POLITIQUE

L'OQLF va prioriser les plaintes

18/10/2013 10:42 EDT | Actualisé 18/12/2013 05:12 EST
PC

Dans un souci d'efficacité, l'Office québécois de la langue française va à l'avenir trier les plaintes des citoyens.

Jusqu'ici, toutes les plaintes acheminées à l'OQLF étaient traitées de manière égale et uniforme.

L'Office crée maintenant deux catégories de plaintes. La première concerne celles qui touchent directement le plaignant, comme lorsqu'un employé a reçu une note interne en anglais ou lorsque la note au dossier médical d'un patient est en anglais. Dans de tels cas, l'Office va faire un suivi personnalisé auprès des personnes touchées. Ce type de plaintes représente seulement 5 % de toutes celles que reçoit l'OQLF.

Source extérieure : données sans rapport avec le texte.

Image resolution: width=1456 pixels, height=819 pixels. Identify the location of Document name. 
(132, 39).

Pour la deuxième catégorie de plaintes, il y aura un tri, une priorisation. Cette catégorie englobe la majorité des quelque 4000 plaintes que reçoit l'Office chaque année. Elles touchent l'intérêt général ou collectif, comme des plaintes sur l'affichage ou la publicité commerciale. L'Office les traitera selon la gravité de l'infraction, selon le nombre de plaintes ou encore selon l'impact dans l'espace public.

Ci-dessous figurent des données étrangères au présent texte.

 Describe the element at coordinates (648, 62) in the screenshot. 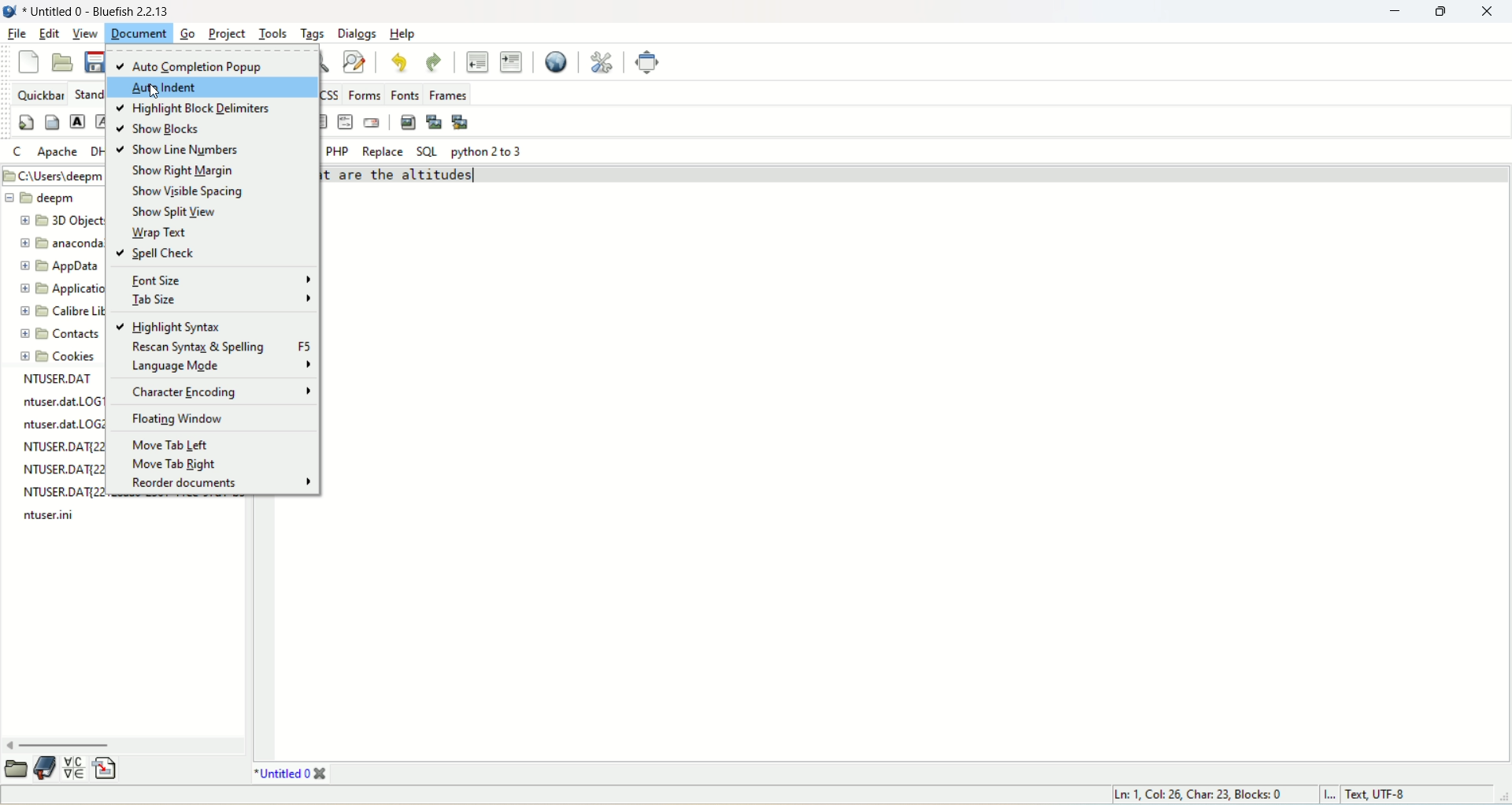

I see `fullscreen` at that location.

L'Office espère ainsi accélérer le traitement des plaintes du public. Aussi, à compter d'aujourd'hui, toute personne qui veut signaler une infraction à l'Office peut remplir en ligne un nouveau formulaire de plainte.

Plus de transparence

L'Office a aussi nommé une commissaire responsable de l'amélioration de la qualité des services aux citoyens et aux entreprises.

Ces changements dans les pratiques de l'OQLF ont été faits à la demande de la ministre responsable de la Charte de la langue française, Diane De Courcy. Ils concrétisent une annonce faite en début d'année à la suite d'une controverse impliquant un restaurant bien connu de Montréal.

L'affaire des pastas

En mars dernier, la ministre a annoncé une série de mesures axées sur la collaboration avec les entreprises, dont une communication plus efficace avec les entrepreneurs qui font l'objet de plaintes.

Cela faisait suite à une controverse survenue en février dernier, lorsque le propriétaire du restaurant italien Buonanotte, Massimo Lecas, a reçu une plainte formelle de l'OQLF. L'Office exigeait plusieurs changements et corrections au menu du restaurant. Les mots italiens « pasta », « bottiglia » et « calamari » devaient notamment être traduits en français par « pâtes », « bouteille » et « calmar » respectivement. Ce geste de l'Office avait alors soulevé un tollé. L'OQLF a par la suite reconnu qu'il s'agissait là d'un excès de zèle. Dans la foulée de cette controverse, la PDG de l'Office, Louise Marchand, a démissionné.